Image as irritation
I had lunch with Li-Young Lee about five years ago and he spoke about his writing process as "showing up at his desk every day" and "waiting for the soul to arrive". He also talked about getting an image or an idea but not writing about it until it had arrived in his conscious mind at least three times. I found this interesting because I generally get an image or an idea and just "take it out for a test drive" or plant a seedling (a file with just the image or line) until it grows. Once in a while, however, I'll have an image (usually coupled with a feeling or idea) and I wait until it becomes such an irritant that I cannot *not* write about it. I've had this feeling for several days now after the cold snap, when snow turns brownish and accumulates on the mudflaps and wheelwells of cars and then falls off when they park in a garage. In an empty garage, seeing all these mounds of dirty snow reminded me of my boyhood, when visiting relatives and watching them milk cows in the barn. After they were done milking and the cows put back out to pasture, the stalls where they had been were, of course, covered with piles of dung. That association plus the idea that I am the first generation of my family for the last 125 plus years that has not farmed. I'm going to title this poem "The Farmer's Grandson," but I'm just curious if any else has experienced this kind of irritation. My gut feeling is that every poet has at least one process of writing where this occurs.


3 Comments:
It reminds me of those cliched sayings:
Showing up is half the battle.
Trying is half the battle.
Everything is half the battle.
Upon hearing that showing up is half the battle, I always wanted to say, "Going home is the other half."

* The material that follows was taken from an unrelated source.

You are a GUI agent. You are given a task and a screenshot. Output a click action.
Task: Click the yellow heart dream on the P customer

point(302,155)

Absolutely--that's a very exact description of how it works, I think (at least for me).
But I also discovered that, if I squelch those "seedlings" for a few days/weeks...sometimes they snowball into something more pressing/urgent. That they become a sort of "whole poem idea" in my head, instead of just an image or a line. Whenever I get into a writing rut, that is exactly what I do. Squelch.

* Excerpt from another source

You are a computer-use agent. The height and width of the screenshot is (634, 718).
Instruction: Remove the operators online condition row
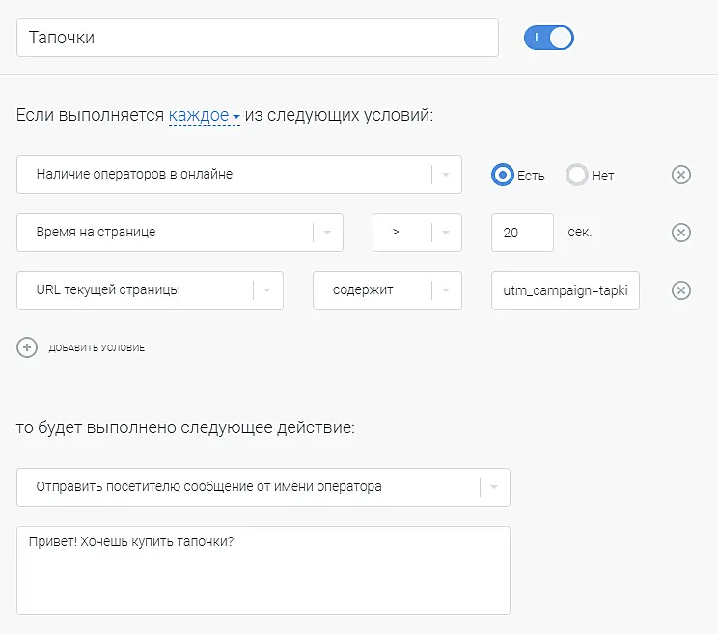pos(680,175)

When I write from the sort of irritation you're talking about it's usually because I'm reading or have read something to which I feel compelled to respond.
Otherwise, most of what I let brew mentally never makes it onto the page. Somewhere (in 'Overlord' I think) Jorie Graham said something like, "I can't even think without a pen in my hand." Same goes for me, though it took a hell of a long time for me to figure that out.